Purpose: Chemokines influence both tumor progression and anti-tumor immune response. A 32-bp-deletion polymorphism in the chemokine receptor 5 gene (CCR5Delta32) has been shown to result in a non-functional protein. This study was aimed at evaluating the potential impact of this gene polymorphism on disease progression and treatment outcome in patients with melanoma.
Patients and methods: CCR5 genotyping was performed by PCR on DNA extracted from serum samples of 782 cutaneous melanoma patients with known disease history and long-term clinical follow-up. Genotypes were correlated with patient survival and types of treatment.

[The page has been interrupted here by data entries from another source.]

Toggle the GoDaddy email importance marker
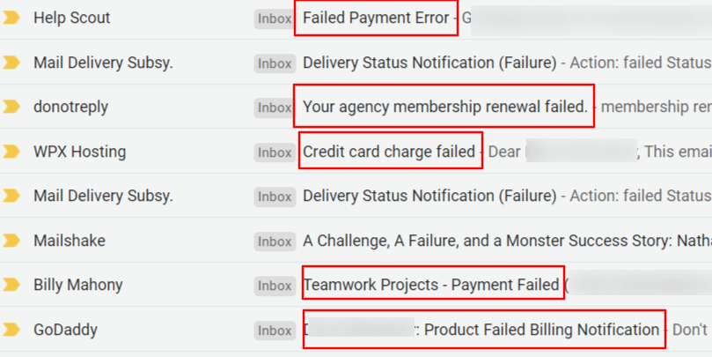 [11, 331]
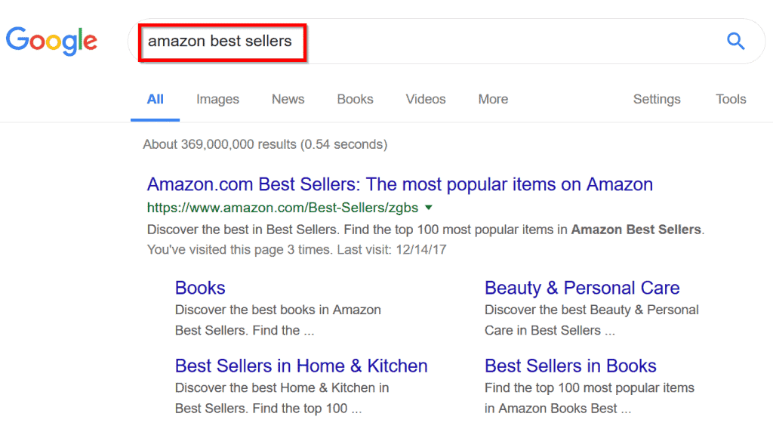Select the All results tab
The width and height of the screenshot is (773, 429).
click(156, 99)
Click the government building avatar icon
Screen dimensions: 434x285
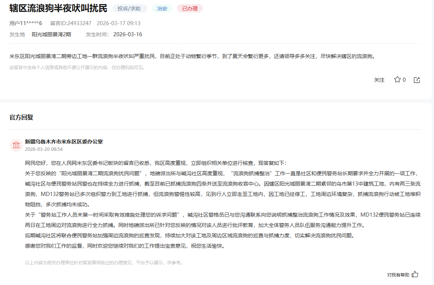[16, 145]
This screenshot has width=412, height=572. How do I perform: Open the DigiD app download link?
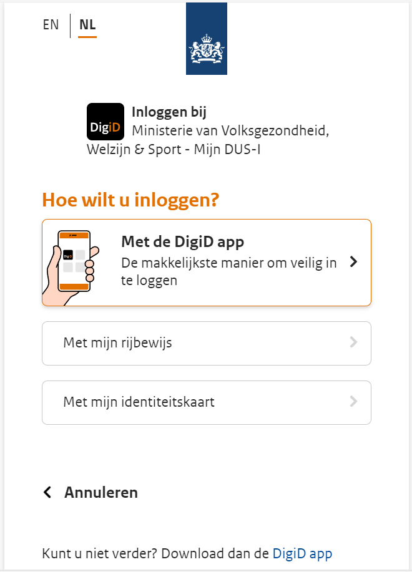click(302, 553)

Results: Of 782 melanoma patients, 90 (11.5%) were heterozygous and 12 (1.5%) were homozygous for CCR5Delta32. Analyzing the complete cohort, the disease-specific survival from date of primary diagnosis was not influenced by CCR5 status. Similarly, no significant impact could be detected on the treatment outcome of stage III patients. In 139 stage IV patients receiving immunotherapy, CCR5Delta32 was associated with a decreased survival compared to patients not carrying the deletion (median 12.5 vs. 20.3 months, P = 0.029). Multivariate analysis revealed the CCR5 genotype as an independent factor impacting disease-specific survival in this patient population (P = 0.002), followed by gender (P = 0.019) and pathological classification of the primary (pT; P = 0.022).
Conclusion: The presence of the CCR5Delta32 polymorphism in patients with stage IV melanoma results in a decreased survival following immunotherapy and may help to select patients less likely to benefit from this type of treatment.